Fiquei um pouco mais e lamentei não poder ir a um boteco e terminar a jornada do dia cercado de antigos e novos amigos, tomando uma gelada nalgum muquifo perdido do centro.

Conversei com C que me contou como tinha havido carreata de manhã para aqueles que não quiseram sair na multidão, e como no seu bairro do Rio Pequeno há ações solidárias, de cuidado alimentar. Avaliamos que quem saiu em socorro dos outros e se organizou nas redes de apoio e cuidado vai sair com mais força dessa fase escrota.

Sob a luz pública artificial das ruas da cidade, naquela noite quente, olhei para a avenida Consolação tomada de gente. Aqui percebi como é potente estar na frente da passeata. A faixa da frente podia ser fotografada contra a multidão transbordante da avenida, dando a impressão que a pauta da mensagem da frente mobilizou todo aquele povo.

A passeata ia chegando devagar e o povo dispersando. Continuei achando que a PM estava com um contingente pequeno e improvisado. A CET tentava desesperadamente reorganizar o fluxo do tráfego, mas já tinha milhares de pedestres escorrendo por entre os carros… breve ia ter 50 mil pessoas zanzando pelo centro.

Estava muito feliz como dia de hoje. Muita gente, muito jovem. Sei que é temerário ser otimista, já que o ato de hoje não resolve nenhum dos problemas ardentes do Brasil: as instituições continuam derretidas, ovo fascista está a chocar, a esquerda ainda meio perdida, a imaginação política embotada pela avalanche de violência cognitiva.

Mas o Fora Bolsonaro ganhou a rua e é agora incontornável, o grito não vai voltar para a caixinha.

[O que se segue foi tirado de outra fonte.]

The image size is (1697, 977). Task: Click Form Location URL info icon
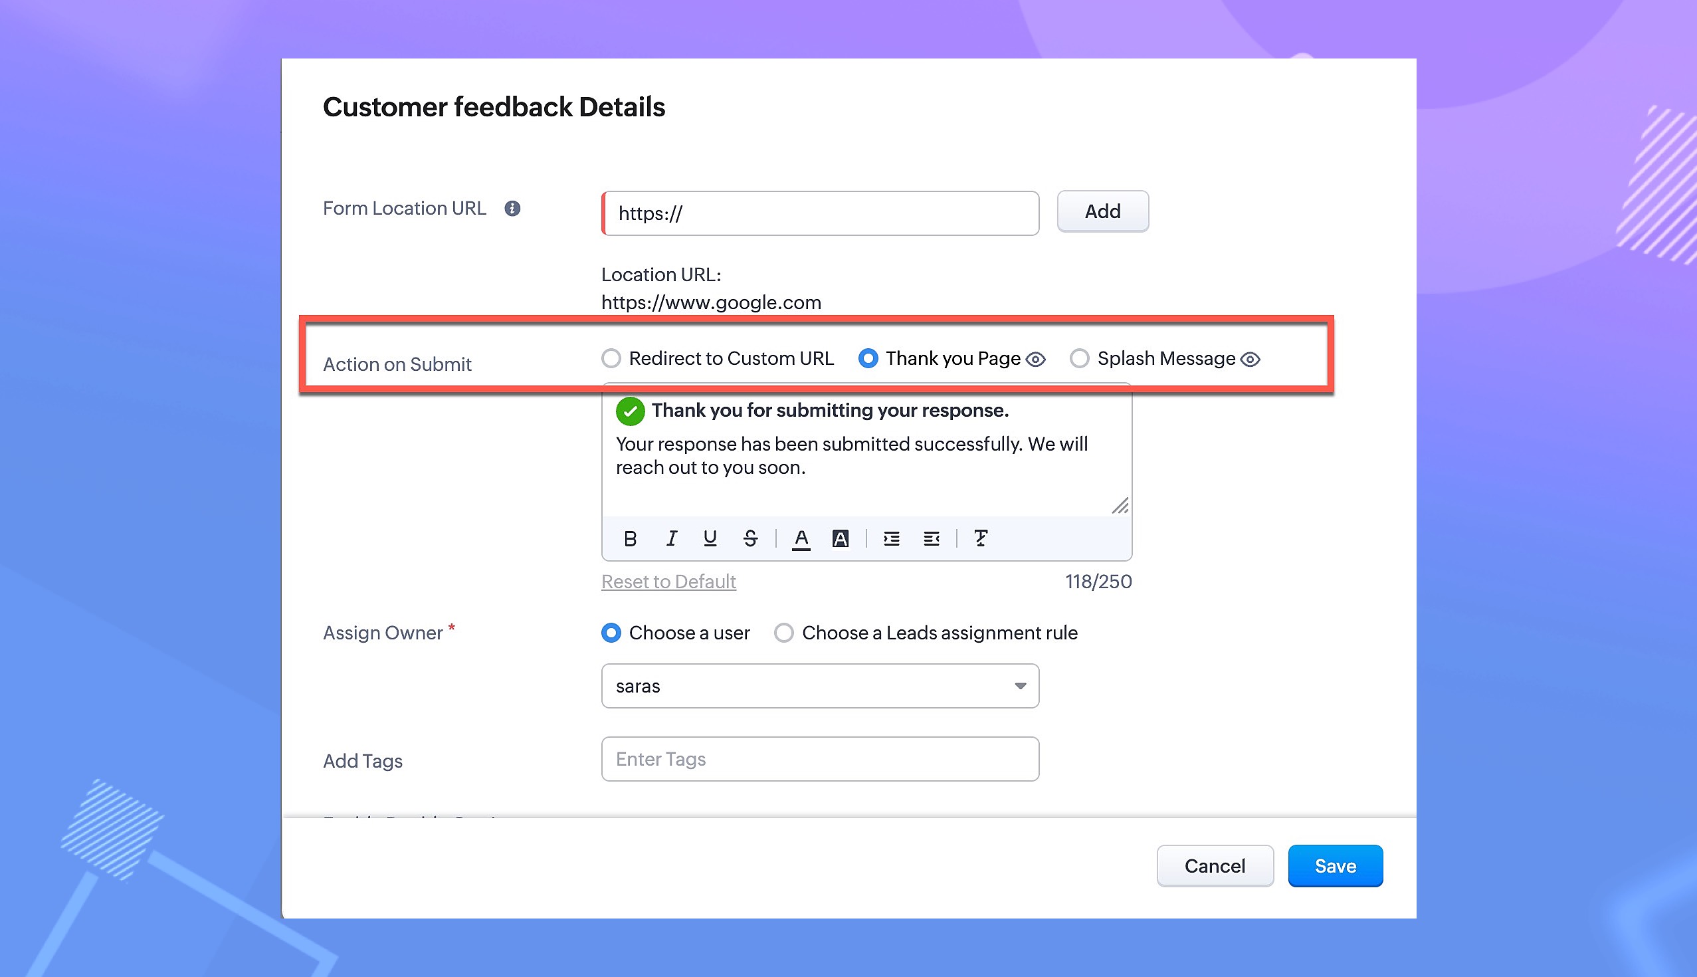click(512, 209)
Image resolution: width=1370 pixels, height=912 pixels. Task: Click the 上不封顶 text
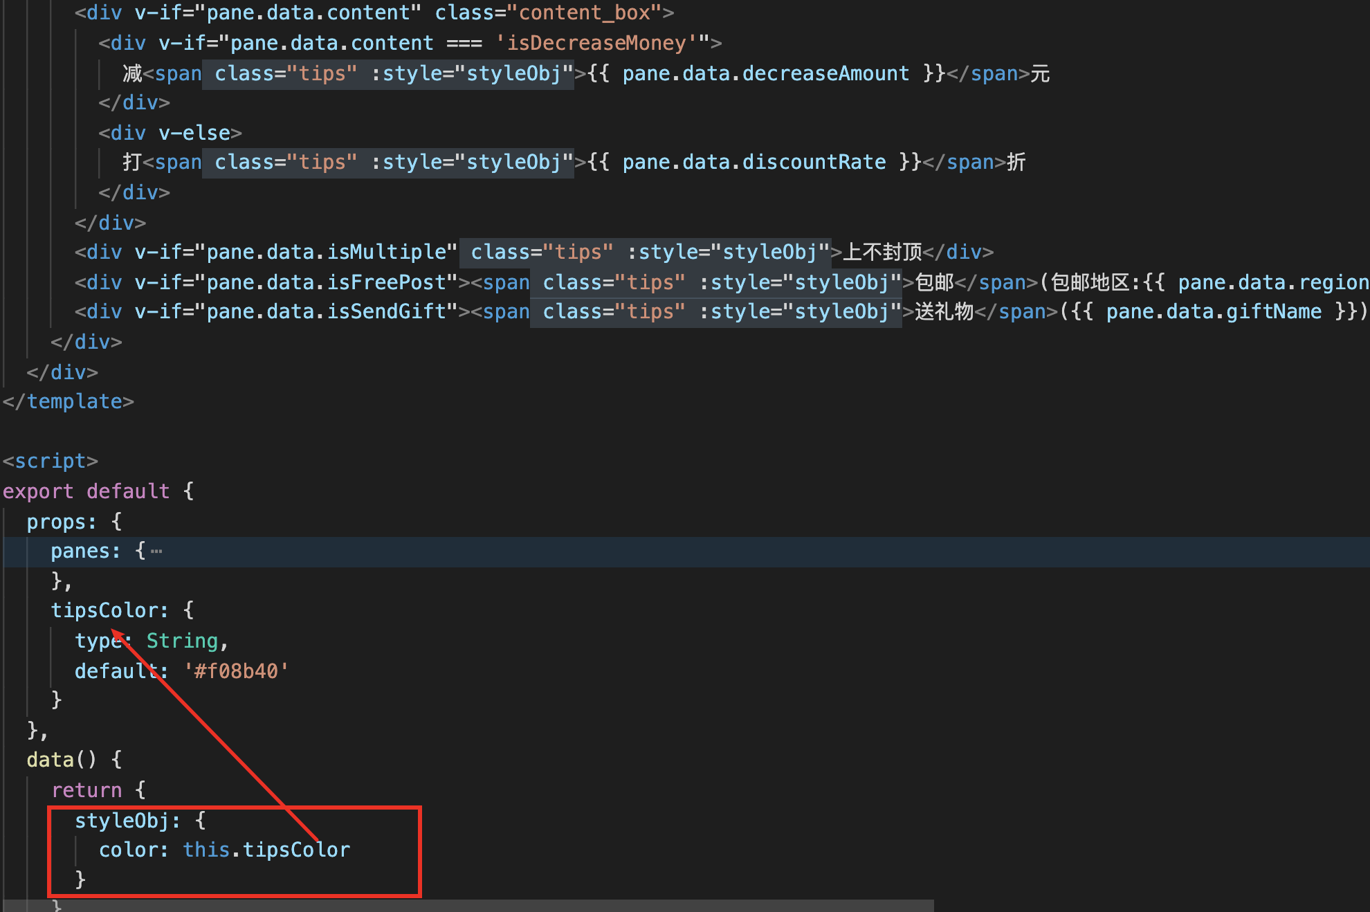tap(882, 252)
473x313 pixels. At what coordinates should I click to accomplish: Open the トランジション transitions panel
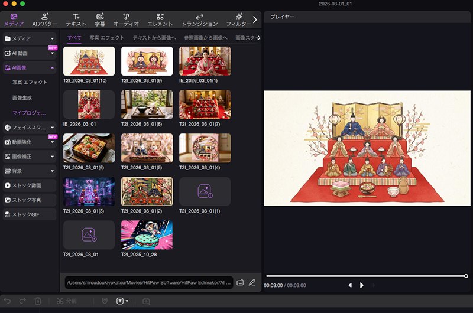[x=199, y=19]
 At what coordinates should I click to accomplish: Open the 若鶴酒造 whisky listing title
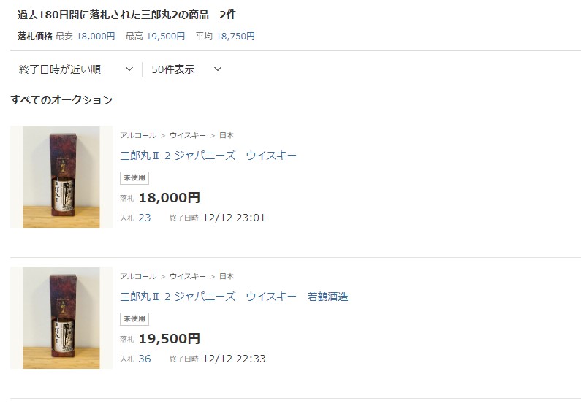(x=234, y=297)
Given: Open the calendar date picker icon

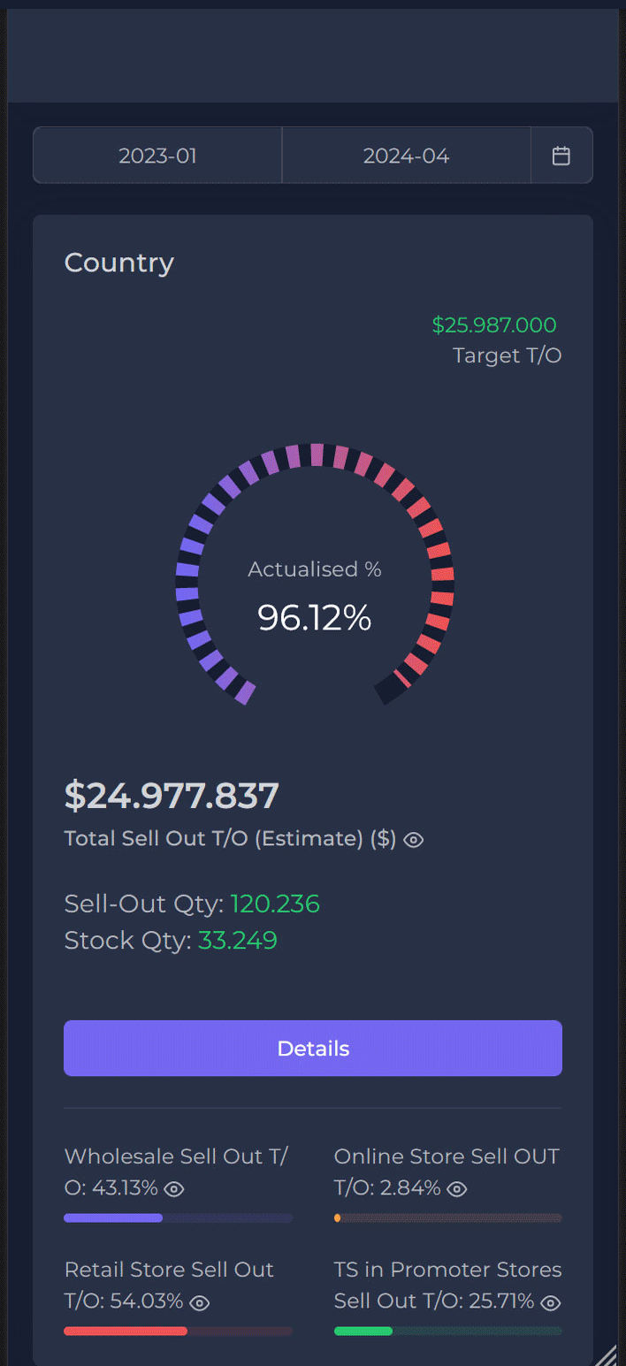Looking at the screenshot, I should pos(561,156).
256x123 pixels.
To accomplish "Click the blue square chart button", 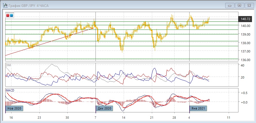I will [x=11, y=15].
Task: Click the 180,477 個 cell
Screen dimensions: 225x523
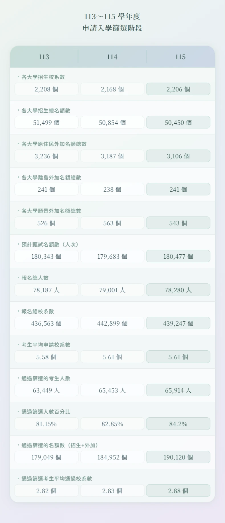Action: click(x=178, y=256)
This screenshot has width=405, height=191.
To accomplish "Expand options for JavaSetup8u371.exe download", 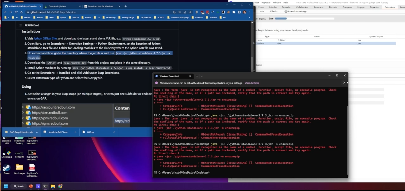I will (75, 132).
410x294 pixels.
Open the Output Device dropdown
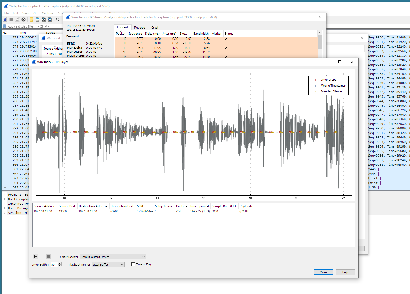coord(112,257)
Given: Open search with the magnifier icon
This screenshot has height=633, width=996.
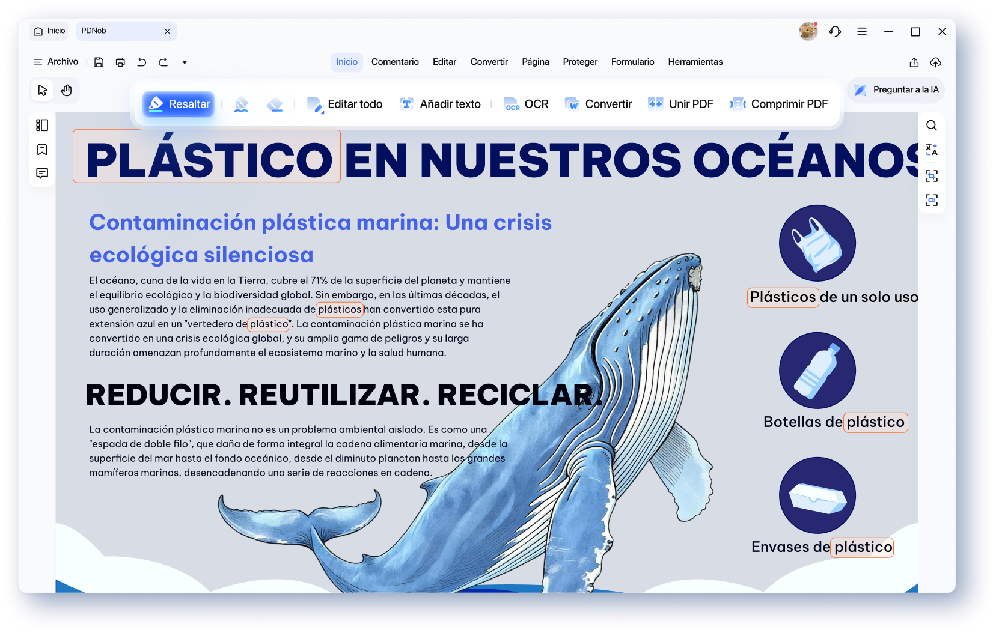Looking at the screenshot, I should 932,126.
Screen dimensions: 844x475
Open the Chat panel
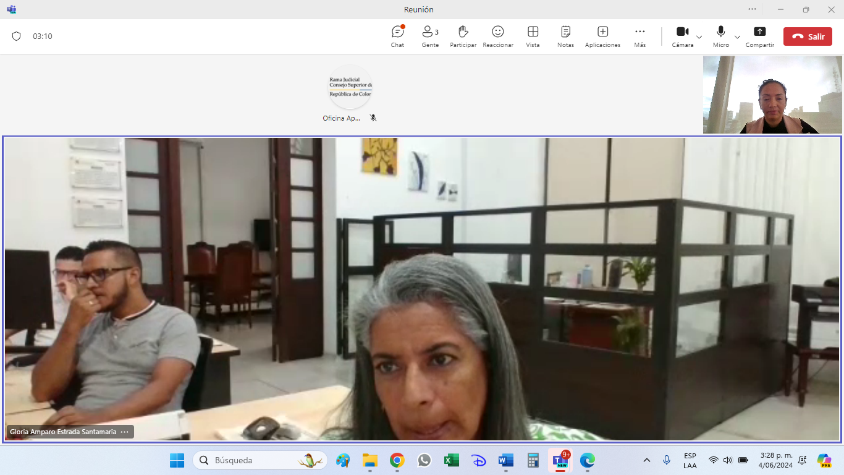click(397, 36)
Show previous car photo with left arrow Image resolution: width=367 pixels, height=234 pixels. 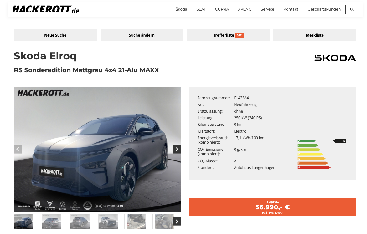pos(18,149)
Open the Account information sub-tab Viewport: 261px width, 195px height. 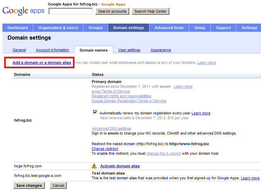52,50
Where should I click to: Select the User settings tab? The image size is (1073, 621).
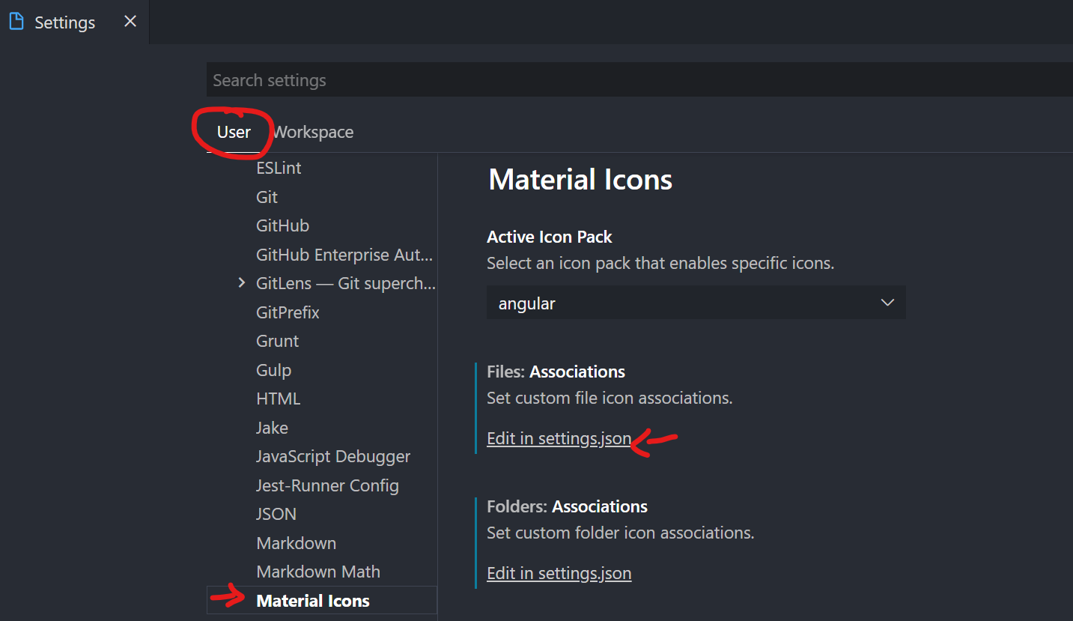[x=233, y=131]
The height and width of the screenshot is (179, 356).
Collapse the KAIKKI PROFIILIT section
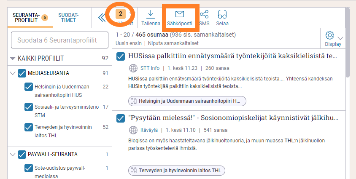coord(13,58)
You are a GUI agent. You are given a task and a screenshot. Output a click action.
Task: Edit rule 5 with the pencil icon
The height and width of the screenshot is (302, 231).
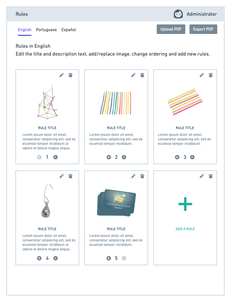pyautogui.click(x=133, y=176)
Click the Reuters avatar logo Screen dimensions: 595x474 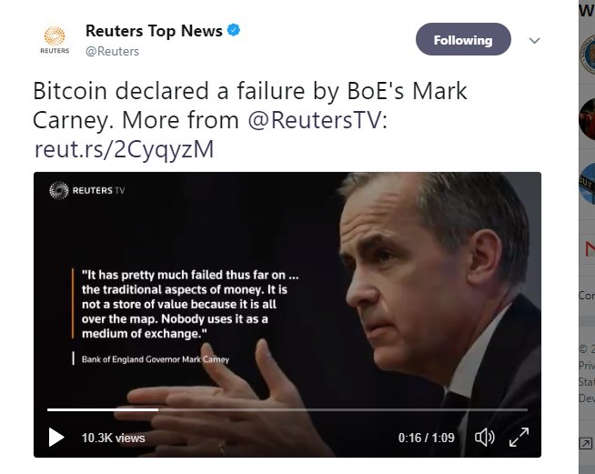[x=55, y=40]
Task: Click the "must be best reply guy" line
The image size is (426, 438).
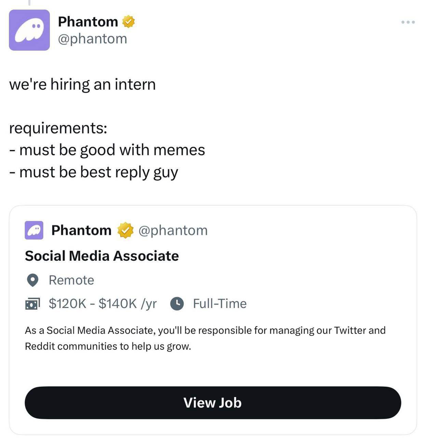Action: pos(94,172)
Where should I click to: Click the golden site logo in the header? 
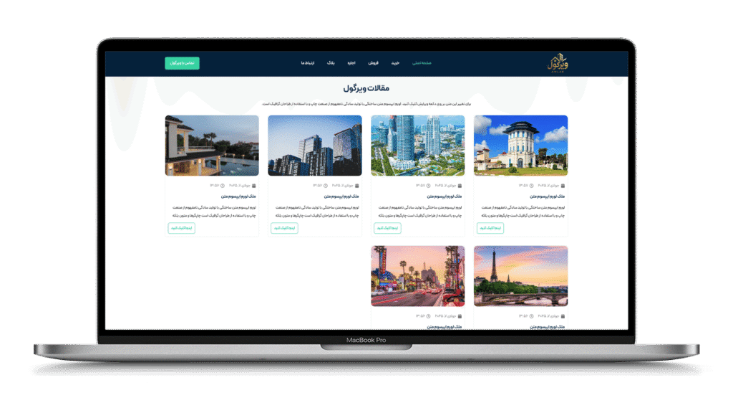[557, 62]
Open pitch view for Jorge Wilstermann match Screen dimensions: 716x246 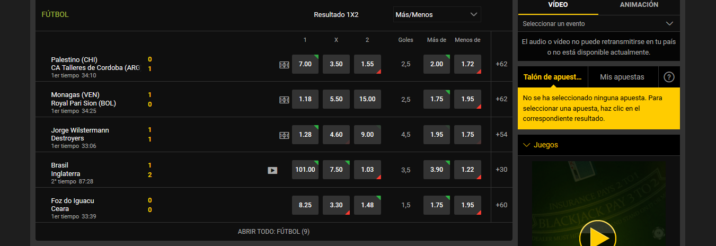pyautogui.click(x=284, y=135)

Tem sim disputa pela narrativa e há um caminho muito longo a percorrer, e ainda dá para dar tudo errado. O calendário eleitoral atrapalha mas é inevitável, um eventual governo Lula vai apenas iluminar os problemas que já temos…

Mas, consistente com as recentes medições de fluxo de rede, parece que alguma coisa está a mudar… Somos a maioria.

Quem veio hoje não vai esquecer. A coisa vai crescer.

A fanfarra atacou de “Tequila” quando decidi pegar o metrô e ir para casa.